[PROBLEM REQUIREMENTS]
Reproduce the lines below exactly as they appear, from the first to the last.

[GIVEN ENTRIES]
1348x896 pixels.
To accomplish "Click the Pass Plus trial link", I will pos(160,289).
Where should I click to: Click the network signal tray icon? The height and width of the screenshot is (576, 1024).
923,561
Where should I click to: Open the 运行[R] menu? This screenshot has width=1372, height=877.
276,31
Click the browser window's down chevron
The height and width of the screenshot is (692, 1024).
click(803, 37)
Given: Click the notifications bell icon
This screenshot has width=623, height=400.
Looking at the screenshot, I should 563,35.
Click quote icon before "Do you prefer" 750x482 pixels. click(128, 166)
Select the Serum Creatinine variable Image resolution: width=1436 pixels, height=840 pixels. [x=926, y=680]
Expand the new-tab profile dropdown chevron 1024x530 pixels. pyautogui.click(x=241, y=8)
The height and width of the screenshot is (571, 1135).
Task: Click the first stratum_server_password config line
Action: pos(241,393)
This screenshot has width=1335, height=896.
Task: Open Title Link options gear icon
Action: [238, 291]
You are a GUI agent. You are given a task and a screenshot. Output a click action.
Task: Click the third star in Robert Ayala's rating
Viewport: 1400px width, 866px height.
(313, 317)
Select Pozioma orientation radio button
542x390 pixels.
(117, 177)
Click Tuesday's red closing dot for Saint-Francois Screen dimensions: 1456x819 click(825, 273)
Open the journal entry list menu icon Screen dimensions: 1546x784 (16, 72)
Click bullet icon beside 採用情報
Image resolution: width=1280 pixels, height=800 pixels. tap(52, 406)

[ANSWER TO THE PROBLEM]
1348x896 pixels.
To accomplish "Click the Pass Plus trial link", I will pos(160,289).
Where should I click to: Click the network signal tray icon? The height and width of the screenshot is (576, 1024).
923,561
Where should I click to: Open the 运行[R] menu? This screenshot has width=1372, height=877.
276,31
Click the browser window's down chevron
The height and width of the screenshot is (692, 1024).
click(803, 37)
Given: Click the notifications bell icon
This screenshot has width=623, height=400.
Looking at the screenshot, I should 563,35.
Click quote icon before "Do you prefer" 750x482 pixels. click(128, 166)
Select the Serum Creatinine variable Image resolution: width=1436 pixels, height=840 pixels. [x=926, y=680]
Expand the new-tab profile dropdown chevron 1024x530 pixels. pyautogui.click(x=241, y=8)
The height and width of the screenshot is (571, 1135).
Task: Click the first stratum_server_password config line
Action: pos(241,393)
This screenshot has width=1335, height=896.
Task: Open Title Link options gear icon
Action: [238, 291]
You are a GUI agent. You are given a task and a screenshot. Output a click action.
Task: Click the third star in Robert Ayala's rating
Viewport: 1400px width, 866px height.
(313, 317)
Select Pozioma orientation radio button
542x390 pixels.
(117, 177)
Click Tuesday's red closing dot for Saint-Francois Screen dimensions: 1456x819 click(825, 273)
Open the journal entry list menu icon Screen dimensions: 1546x784 (16, 72)
Click bullet icon beside 採用情報
Image resolution: width=1280 pixels, height=800 pixels. tap(52, 406)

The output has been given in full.